DATASET CONTENT:
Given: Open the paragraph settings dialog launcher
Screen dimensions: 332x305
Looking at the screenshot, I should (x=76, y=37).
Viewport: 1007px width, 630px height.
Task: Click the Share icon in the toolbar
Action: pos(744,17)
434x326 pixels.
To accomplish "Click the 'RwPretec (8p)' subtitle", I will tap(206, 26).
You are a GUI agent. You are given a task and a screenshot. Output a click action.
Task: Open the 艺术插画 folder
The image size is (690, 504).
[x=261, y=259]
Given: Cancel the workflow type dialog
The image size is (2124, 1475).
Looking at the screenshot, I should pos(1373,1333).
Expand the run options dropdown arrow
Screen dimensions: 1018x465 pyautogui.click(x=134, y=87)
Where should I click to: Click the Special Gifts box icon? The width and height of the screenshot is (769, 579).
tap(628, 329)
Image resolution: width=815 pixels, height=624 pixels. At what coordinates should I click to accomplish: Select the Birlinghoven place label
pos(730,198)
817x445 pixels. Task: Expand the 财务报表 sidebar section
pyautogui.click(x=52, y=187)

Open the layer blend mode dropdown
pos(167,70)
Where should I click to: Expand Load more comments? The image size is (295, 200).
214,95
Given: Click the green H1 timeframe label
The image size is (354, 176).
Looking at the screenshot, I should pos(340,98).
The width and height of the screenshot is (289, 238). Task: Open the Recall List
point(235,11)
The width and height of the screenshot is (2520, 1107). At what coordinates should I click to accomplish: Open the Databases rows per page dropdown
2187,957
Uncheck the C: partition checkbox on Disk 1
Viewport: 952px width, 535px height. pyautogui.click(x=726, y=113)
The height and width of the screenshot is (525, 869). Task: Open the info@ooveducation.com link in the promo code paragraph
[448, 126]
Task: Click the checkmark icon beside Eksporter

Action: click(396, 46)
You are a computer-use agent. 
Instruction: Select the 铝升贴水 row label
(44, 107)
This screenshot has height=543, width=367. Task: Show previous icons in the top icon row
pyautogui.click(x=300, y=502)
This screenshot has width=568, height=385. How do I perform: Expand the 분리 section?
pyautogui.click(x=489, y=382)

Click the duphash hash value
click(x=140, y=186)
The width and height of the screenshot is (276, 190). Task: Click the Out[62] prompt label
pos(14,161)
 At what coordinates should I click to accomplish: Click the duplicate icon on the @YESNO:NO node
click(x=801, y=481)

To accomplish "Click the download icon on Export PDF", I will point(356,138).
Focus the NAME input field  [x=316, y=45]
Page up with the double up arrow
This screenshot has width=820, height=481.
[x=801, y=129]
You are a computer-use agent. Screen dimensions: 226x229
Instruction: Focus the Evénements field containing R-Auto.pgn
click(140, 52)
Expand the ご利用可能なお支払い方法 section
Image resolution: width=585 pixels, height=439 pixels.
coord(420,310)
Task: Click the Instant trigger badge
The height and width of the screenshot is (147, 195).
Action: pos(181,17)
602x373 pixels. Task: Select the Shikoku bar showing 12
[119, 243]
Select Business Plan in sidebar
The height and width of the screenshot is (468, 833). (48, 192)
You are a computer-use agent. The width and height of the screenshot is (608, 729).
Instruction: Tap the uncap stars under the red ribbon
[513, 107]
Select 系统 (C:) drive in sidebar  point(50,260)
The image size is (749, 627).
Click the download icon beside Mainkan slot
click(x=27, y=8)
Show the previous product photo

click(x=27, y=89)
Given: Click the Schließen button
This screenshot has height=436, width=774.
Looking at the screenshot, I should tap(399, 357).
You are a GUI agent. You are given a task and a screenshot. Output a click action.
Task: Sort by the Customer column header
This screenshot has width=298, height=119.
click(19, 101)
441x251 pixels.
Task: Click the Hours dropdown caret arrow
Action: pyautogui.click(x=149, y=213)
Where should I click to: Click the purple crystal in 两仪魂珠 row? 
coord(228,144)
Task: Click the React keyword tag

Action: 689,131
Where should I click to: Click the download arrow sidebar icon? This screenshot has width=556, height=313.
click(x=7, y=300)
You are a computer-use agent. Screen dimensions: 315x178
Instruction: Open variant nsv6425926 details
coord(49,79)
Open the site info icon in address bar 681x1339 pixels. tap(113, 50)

TASK DIRECTIONS:
Reproduce all of the material above, line for line, with no changes.

ANSWER TO THE TASK:
Given: Open the paragraph settings dialog launcher
Screen dimensions: 332x305
Looking at the screenshot, I should (x=76, y=37).
Viewport: 1007px width, 630px height.
Task: Click the Share icon in the toolbar
Action: pos(744,17)
434x326 pixels.
To accomplish "Click the 'RwPretec (8p)' subtitle", I will tap(206, 26).
You are a GUI agent. You are given a task and a screenshot. Output a click action.
Task: Open the 艺术插画 folder
The image size is (690, 504).
[x=261, y=259]
Given: Cancel the workflow type dialog
The image size is (2124, 1475).
Looking at the screenshot, I should pos(1373,1333).
Expand the run options dropdown arrow
Screen dimensions: 1018x465 pyautogui.click(x=134, y=87)
Where should I click to: Click the Special Gifts box icon? The width and height of the screenshot is (769, 579).
tap(628, 329)
Image resolution: width=815 pixels, height=624 pixels. At what coordinates should I click to accomplish: Select the Birlinghoven place label
pos(730,198)
817x445 pixels. Task: Expand the 财务报表 sidebar section
pyautogui.click(x=52, y=187)

Open the layer blend mode dropdown
pos(167,70)
Where should I click to: Expand Load more comments? The image size is (295, 200).
214,95
Given: Click the green H1 timeframe label
The image size is (354, 176).
Looking at the screenshot, I should pos(340,98).
The width and height of the screenshot is (289, 238). Task: Open the Recall List
point(235,11)
The width and height of the screenshot is (2520, 1107). At what coordinates should I click to accomplish: Open the Databases rows per page dropdown
2187,957
Uncheck the C: partition checkbox on Disk 1
Viewport: 952px width, 535px height. pyautogui.click(x=726, y=113)
The height and width of the screenshot is (525, 869). Task: Open the info@ooveducation.com link in the promo code paragraph
[448, 126]
Task: Click the checkmark icon beside Eksporter

Action: click(396, 46)
You are a computer-use agent. 
Instruction: Select the 铝升贴水 row label
(44, 107)
This screenshot has height=543, width=367. Task: Show previous icons in the top icon row
pyautogui.click(x=300, y=502)
This screenshot has width=568, height=385. How do I perform: Expand the 분리 section?
pyautogui.click(x=489, y=382)

Click the duphash hash value
click(x=140, y=186)
The width and height of the screenshot is (276, 190). Task: Click the Out[62] prompt label
pos(14,161)
 At what coordinates should I click to accomplish: Click the duplicate icon on the @YESNO:NO node
click(x=801, y=481)

To accomplish "Click the download icon on Export PDF", I will point(356,138).
Focus the NAME input field  [x=316, y=45]
Page up with the double up arrow
This screenshot has width=820, height=481.
[x=801, y=129]
You are a computer-use agent. Screen dimensions: 226x229
Instruction: Focus the Evénements field containing R-Auto.pgn
click(140, 52)
Expand the ご利用可能なお支払い方法 section
Image resolution: width=585 pixels, height=439 pixels.
coord(420,310)
Task: Click the Instant trigger badge
The height and width of the screenshot is (147, 195).
Action: pos(181,17)
602x373 pixels. Task: Select the Shikoku bar showing 12
[119, 243]
Select Business Plan in sidebar
The height and width of the screenshot is (468, 833). (48, 192)
You are a computer-use agent. The width and height of the screenshot is (608, 729).
Instruction: Tap the uncap stars under the red ribbon
[513, 107]
Select 系统 (C:) drive in sidebar  point(50,260)
The image size is (749, 627).
Click the download icon beside Mainkan slot
click(x=27, y=8)
Show the previous product photo

click(x=27, y=89)
Given: Click the Schließen button
This screenshot has height=436, width=774.
Looking at the screenshot, I should tap(399, 357).
You are a GUI agent. You are given a task and a screenshot. Output a click action.
Task: Sort by the Customer column header
This screenshot has width=298, height=119.
click(19, 101)
441x251 pixels.
Task: Click the Hours dropdown caret arrow
Action: pyautogui.click(x=149, y=213)
Where should I click to: Click the purple crystal in 两仪魂珠 row? 
coord(228,144)
Task: Click the React keyword tag

Action: 689,131
Where should I click to: Click the download arrow sidebar icon? This screenshot has width=556, height=313.
click(x=7, y=300)
You are a computer-use agent. Screen dimensions: 315x178
Instruction: Open variant nsv6425926 details
coord(49,79)
Open the site info icon in address bar 681x1339 pixels. tap(113, 50)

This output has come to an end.